What you should do: Without the images, reproduce every entry exactly.

Data for review:
● ● ● ● ● ● ●
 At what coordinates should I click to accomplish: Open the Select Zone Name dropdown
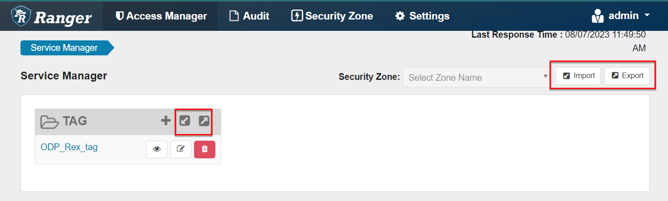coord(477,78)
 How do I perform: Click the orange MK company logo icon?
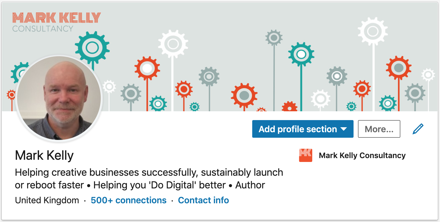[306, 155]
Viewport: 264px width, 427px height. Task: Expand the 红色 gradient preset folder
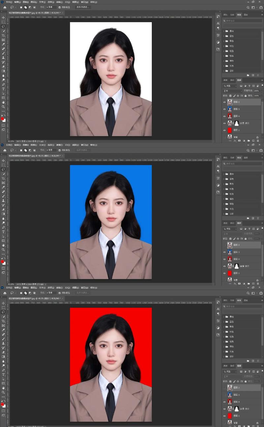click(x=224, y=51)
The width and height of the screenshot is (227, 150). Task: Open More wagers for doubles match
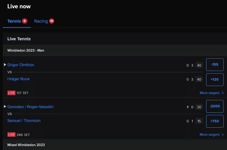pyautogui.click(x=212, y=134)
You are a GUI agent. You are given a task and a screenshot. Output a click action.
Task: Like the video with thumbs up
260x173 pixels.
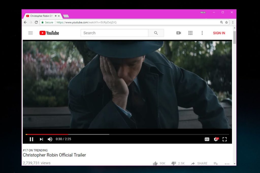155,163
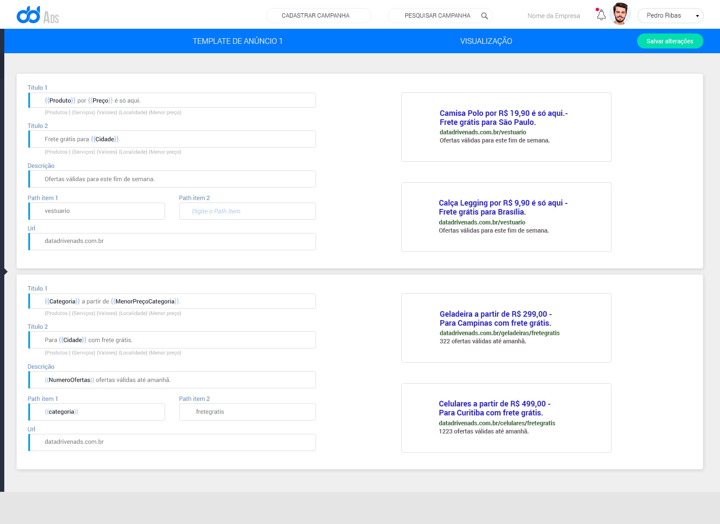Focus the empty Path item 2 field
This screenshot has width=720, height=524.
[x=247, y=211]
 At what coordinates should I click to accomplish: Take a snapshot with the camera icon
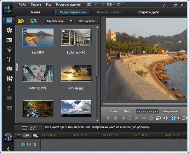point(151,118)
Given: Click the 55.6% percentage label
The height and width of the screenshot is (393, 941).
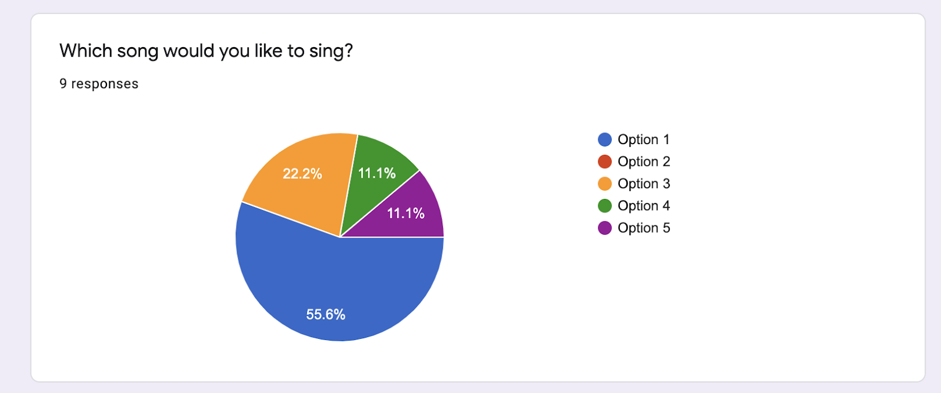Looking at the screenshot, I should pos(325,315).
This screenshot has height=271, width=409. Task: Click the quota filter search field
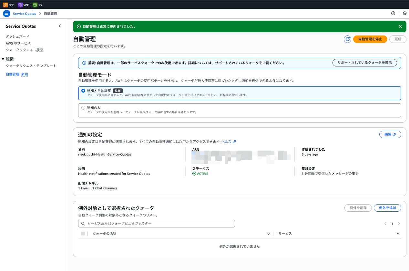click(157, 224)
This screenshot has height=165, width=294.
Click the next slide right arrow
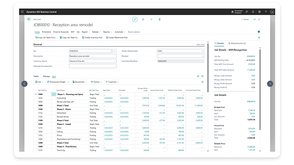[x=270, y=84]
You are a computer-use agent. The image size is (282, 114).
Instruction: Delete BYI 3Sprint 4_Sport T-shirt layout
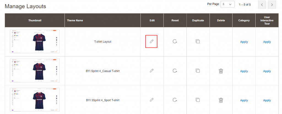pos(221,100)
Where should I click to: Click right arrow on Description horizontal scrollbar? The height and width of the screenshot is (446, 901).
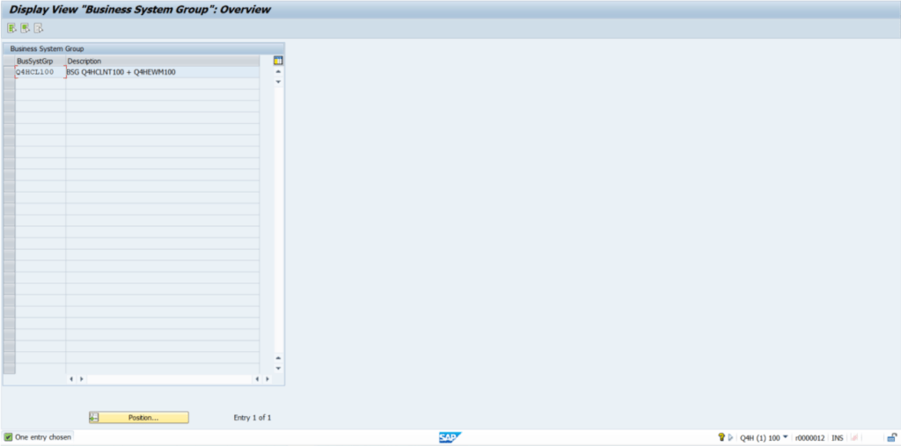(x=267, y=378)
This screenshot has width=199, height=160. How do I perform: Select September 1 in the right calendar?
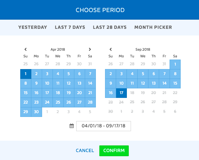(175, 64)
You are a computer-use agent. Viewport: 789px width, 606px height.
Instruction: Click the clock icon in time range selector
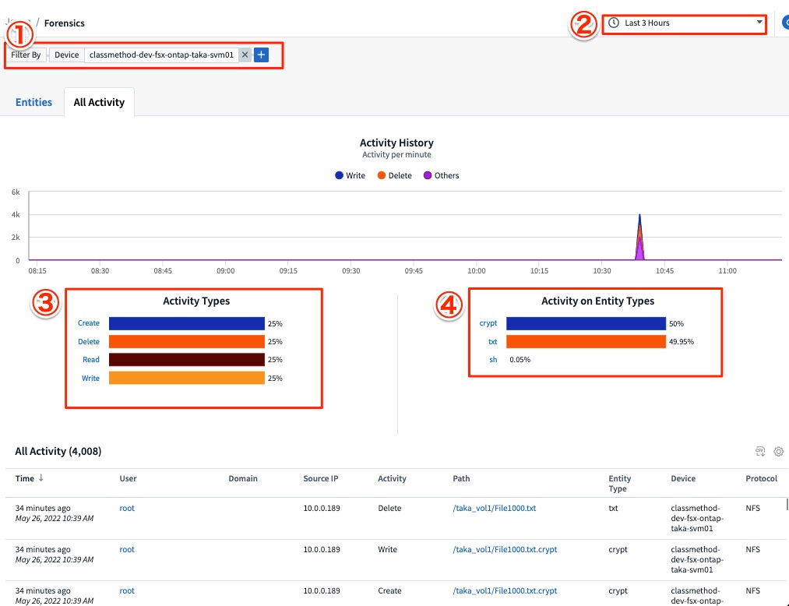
● ● ● ● ● ● ●
Result of the task:
 At what coordinates should I click to accomplish: Open the Select Zone Name dropdown
coord(477,78)
 How do I perform: Click the orange MK company logo icon?
[306, 155]
Viewport: 264px width, 427px height. Task: Expand the 红色 gradient preset folder
click(x=224, y=51)
The width and height of the screenshot is (227, 150). Task: Open More wagers for doubles match
pyautogui.click(x=212, y=134)
You are a GUI agent. You are given a task and a screenshot. Output a click action.
Task: Like the video with thumbs up
260x173 pixels.
155,163
Focus the empty Path item 2 field
This screenshot has width=720, height=524.
[x=247, y=211]
 At what coordinates should I click to accomplish: Take a snapshot with the camera icon
point(151,118)
Given: Click the 55.6% percentage label
The height and width of the screenshot is (393, 941).
Looking at the screenshot, I should pos(325,315).
This screenshot has height=271, width=409. Task: Click the quota filter search field
click(157, 224)
This screenshot has height=165, width=294.
Click the next slide right arrow
[x=270, y=84]
You are a computer-use agent. The image size is (282, 114).
Instruction: Delete BYI 3Sprint 4_Sport T-shirt layout
pos(221,100)
Where should I click to: Click right arrow on Description horizontal scrollbar? The height and width of the screenshot is (446, 901).
(x=267, y=378)
This screenshot has width=199, height=160. How do I perform: Select September 1 in the right calendar?
(175, 64)
You are a computer-use agent. Viewport: 789px width, 606px height.
Instruction: Click the clock icon in time range selector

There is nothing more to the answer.